Mailing-List: contact issues-help@hbase.apache.org; run by ezmlm
Precedence: bulk
Date: Wed, 16 Aug 2017 09:19:00 +0000 (UTC)
From: "ramkrishna.s.vasudevan (JIRA)" <jira@apache.org>
To: issues@hbase.apache.org
Message-ID: <JIRA.13031558.1483398147000.41761.1502875140678@Atlassian.JIRA>
In-Reply-To: <JIRA.13031558.1483398147000@Atlassian.JIRA>
References: <JIRA.13031558.1483398147000@Atlassian.JIRA> <JIRA.13031558.1483398147956@jira-lw-us.apache.org>
Subject: [jira] [Commented] (HBASE-17406) Occasional failed splits on
 branch-1.3
MIME-Version: 1.0
Content-Type: text/plain; charset=utf-8
Content-Transfer-Encoding: 7bit
archived-at: Wed, 16 Aug 2017 09:19:10 -0000


    [ https://issues.apache.org/jira/browse/HBASE-17406?page=com.atlassian.jira.plugin.system.issuetabpanels:comment-tabpanel&focusedCommentId=16128532#comment-16128532 ] 

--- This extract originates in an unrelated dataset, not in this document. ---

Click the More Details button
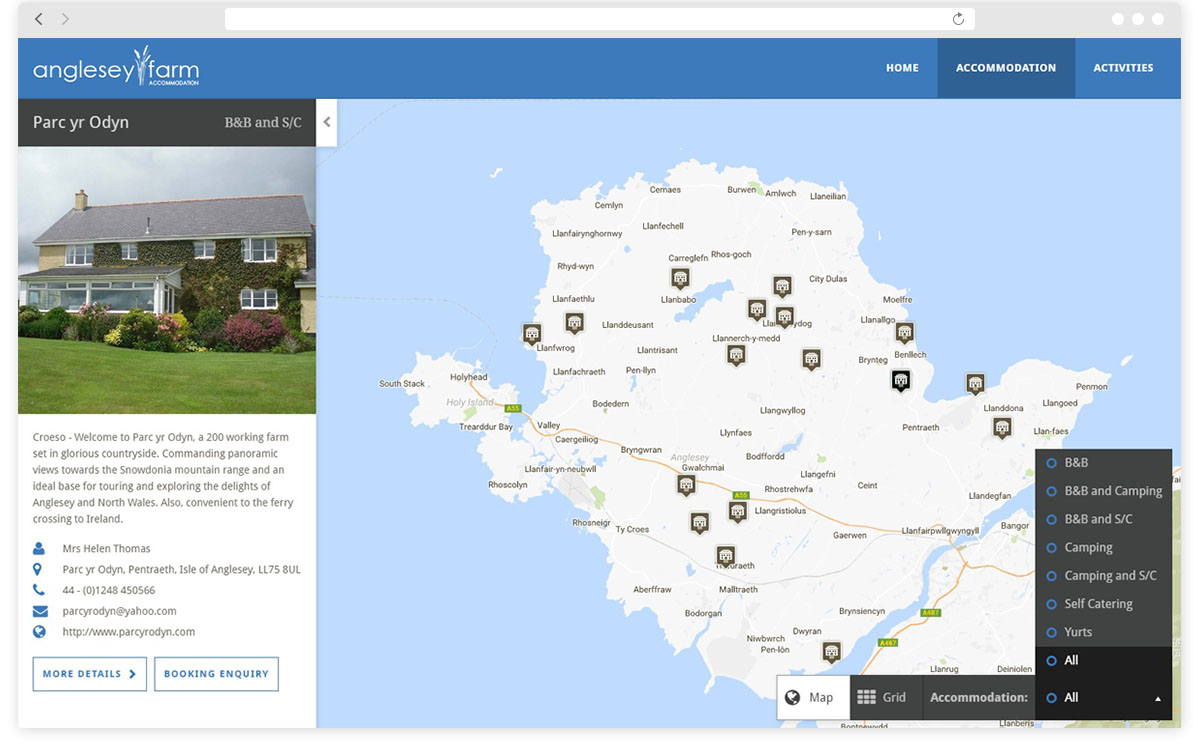This screenshot has height=750, width=1200. [90, 674]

ramkrishna.s.vasudevan commented on HBASE-17406:
------------------------------------------------

After spending some considerable amout of time I have tried different cases here.
First case
=======
A region undergoes compaction. There are no active scans. It goes for a split. And parallely the CompactedFileDischarger also runs.
Say we had 6 files initially and 3 files got compacted. So now under StoreFileManager(SFM) we will have 4 files and under compacted files we will have 3 files. 
So when theCompactedFileDischarger   runs first it will try to archive the 3 compacted files. When this region is getting closed as part of split() it will wait till the CompactedFileDischarger completes (due to archiveLock). When the splitted parent region closes it will only have those 4 files on which it will create the references and only those files are getting opened by the daughter regions.

Second case:
=========
Same as above if the close() of parent region happens first, then the close gets completed and again creates references for the 4 files and the 3 compacted files are moved to archive(CompactedFileDischarger waits due to archiveLock). So the new daugher regions work on the references created over the 4 files.

Third case
=======
Considering the fact that as in the above case when the region was getting closed if there was a scanner active on those 3 compacted files. If the CompactedFileDischarger tries to archive those 3 files then it won't happen. When the parent  close() happens the scanner might be closed or not closed. In that case the 3 compacted files may still be available in the parent region directory (as it was not archived).
But the Hstore#close() is such that it will only split the store files that are in the SFM's store file list for creating references. So it is only the 4 active files on which the split happens and so the daughter regions seems to work fine as there is no way it will know about the compacted files in the parent. 

In all the above things there is no clear way where I get a split failure due to file not found. 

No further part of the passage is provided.